Our news editor, Mark Beyer, was interviewed by 9 News Perth the other night on BHP's huge loss...check out what he had to say if you missed it.

Posted by Business News on Wednesday, 24 February 2016

After adding in one-off write-downs, primarily at the US petroleum business and its Samarco iron ore mine in Brazil, the net result was a loss of $US5.7 billion.

Chief executive Andrew Mackenzie has introduced a new management structure he says will make the company more agile and its structure much simpler.

The casualties include Jimmy Wilson, who is currently the Perth-based president of the group’s global iron ore business, and Tim Cutt, who is president petroleum.

Their roles have been abolished under the new structure, which has two big winners.

Mike Henry, who currently runs the global coal business, will be in charge of all mining operations in Australia, and will be based in BHP’s Melbourne head office.

Daniel Malchuk, who currently runs the copper business, will oversee BHP’s mining operations in the Americas, and will continue to be based in Santiago, Chile.

The company’s most senior WA executive will be Edgar Basto, who has been appointed asset president WA iron ore, with effect from March 1.

Mr Basto, originally from Colombia, has been with BHP since 1989, most recently as vice-president, production mines in WA iron ore.

He will be one of six asset presidents – including Perth-based Eddy Haegel, who will continue to run Nickel West – who will report to Mr Henry.

These changes mean iron ore, which is BHP’s largest and most profitable commodity business, will be run from Melbourne.

Iron ore generated revenue of $US5.3 billion in the half year to December – or one-third of the company’s global total.

It also contributed nearly half the group’s underlying EBITDA.

WA accounted for the great bulk of BHP’s iron ore production in the past, and with the closure of the Samarco mine in Brazil, that proportion will only increase.

BHP said its WA iron ore business had cut unit costs to $US15 per tonne and indicated costs would stay at that level for the rest of the financial year.

That suggests iron ore will continue to be a solid cash generator for BHP, even if prices weaken from their current level above $US50/t.

Meanwhile, BHP has slashed its shareholder dividend and abandoned its progressive payout policy.

The move had been expected after the resources giant was forced to take a $US7.2 billion write-down against its US oil and gas assets in December and as rivals Rio Tinto, Glencore and Vale all slashed their own payouts in recent weeks.

BHP cut interim dividend to 16 US cents per share, from 62 US cents a year ago, and like rival Rio Tinto said it was dropping its long-standing policy of holding or increasing dividends at every result.

It will now ensure a minimum 50 per cent payout of underlying profit at every reporting period.

"We have not made these changes lightly. They are a determined response to changing markets that will also help us take advantage of the significant opportunities ahead," chairman Jac Nasser said.

In January, Standard & Poor's cut BHP's credit rating by a notch and warned of further cuts, raising the stakes for the company.
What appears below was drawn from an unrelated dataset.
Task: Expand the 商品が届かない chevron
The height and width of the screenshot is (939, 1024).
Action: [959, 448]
"The extent of the dividend cut was certainly larger than expected," Morningstar analyst Matthew Hodge said.

"It seems like they have really changed their philosophy over dividends and market outlook, but where they are now is pretty sensible."

BHP said its focus on eking out efficiencies would continue, but it will reduce capital expenditure by another $US3.5 billion in the next 18 months.
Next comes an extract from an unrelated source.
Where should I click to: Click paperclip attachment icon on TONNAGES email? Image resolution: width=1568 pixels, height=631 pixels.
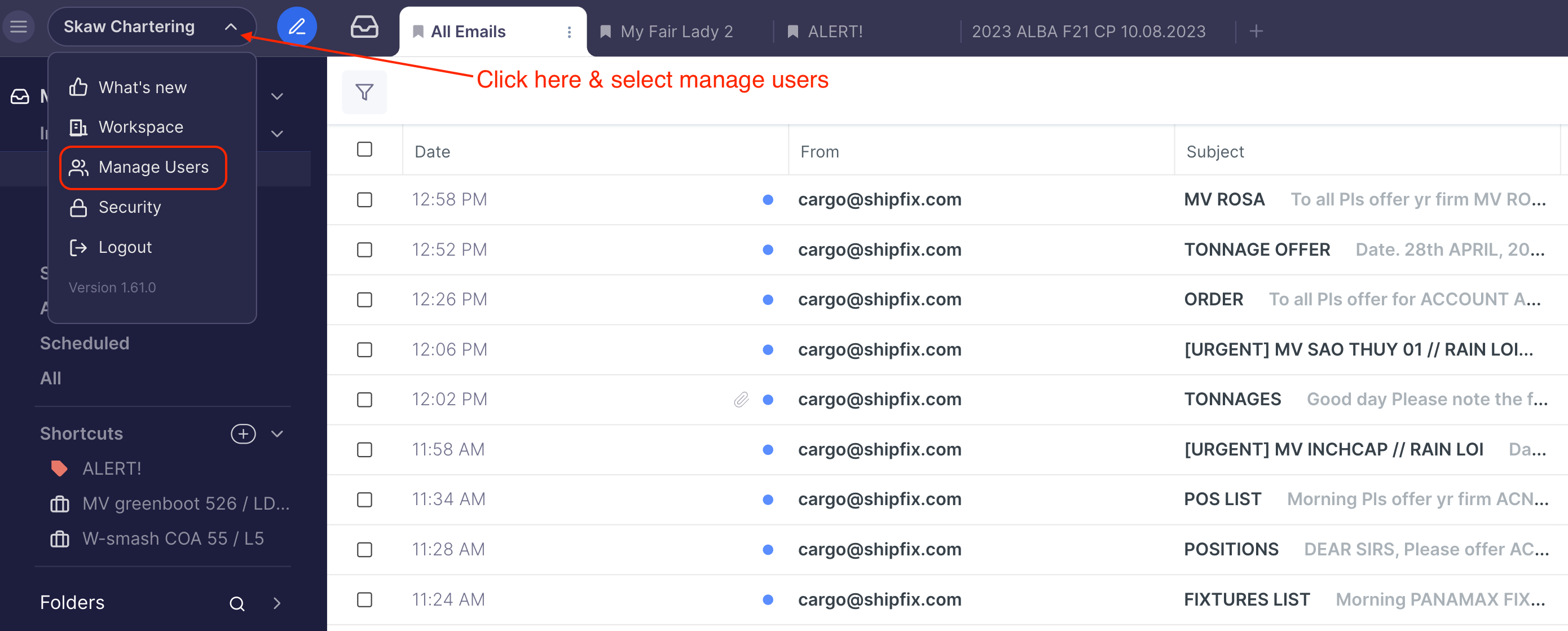(x=741, y=400)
Mr Mackenzie said the prospects in commodities markets were poor.

"We expect this period of lower prices and higher volatility will be prolonged," Mr Mackenzie told reporters.
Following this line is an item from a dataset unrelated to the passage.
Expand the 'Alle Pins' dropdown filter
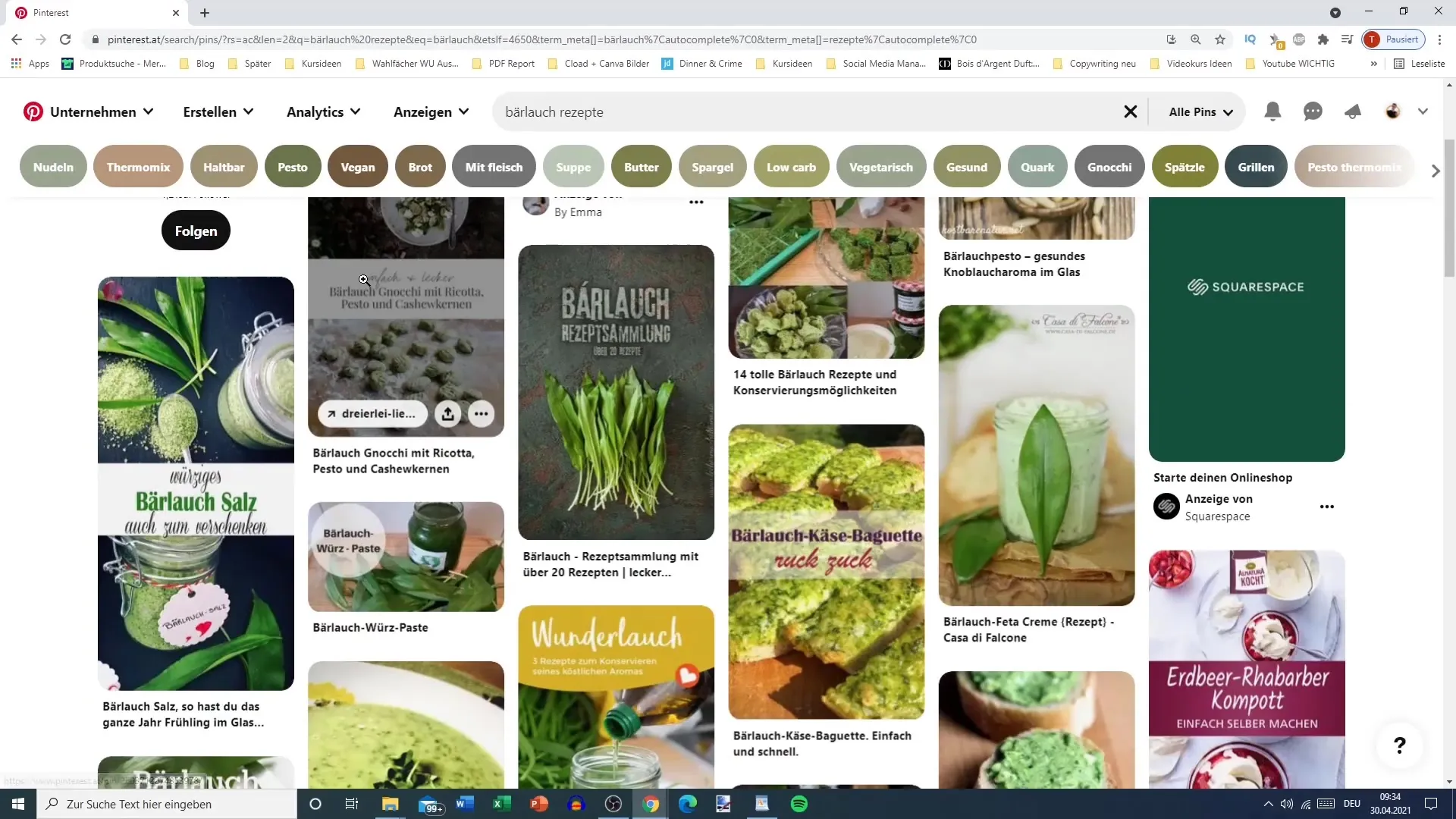Image resolution: width=1456 pixels, height=819 pixels. click(x=1205, y=112)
"But the markets will come back into balance in the medium term, probably starting with gas and oil, and then copper."

BHP outlined a $US1.12 billion provision against its joint venture Samarco business in Brazil - its first indication of the financial impact of the deadly dam disaster.

The company has fully written down its investment in Samarco, but Mr Mackenzie said it was too early to estimate the full financial impact. Analysts have previously indicated the accident may cost the miner up to $US3.5 billion in fines and damages.